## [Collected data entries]
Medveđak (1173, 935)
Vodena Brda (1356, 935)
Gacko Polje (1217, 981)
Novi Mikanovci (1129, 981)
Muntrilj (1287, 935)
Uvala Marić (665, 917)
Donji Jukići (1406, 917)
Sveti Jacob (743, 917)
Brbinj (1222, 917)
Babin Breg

## [What you should do]
Every entry is to be transcribed exactly as it stands.

## [Answer box]
Medveđak (1173, 935)
Vodena Brda (1356, 935)
Gacko Polje (1217, 981)
Novi Mikanovci (1129, 981)
Muntrilj (1287, 935)
Uvala Marić (665, 917)
Donji Jukići (1406, 917)
Sveti Jacob (743, 917)
Brbinj (1222, 917)
Babin Breg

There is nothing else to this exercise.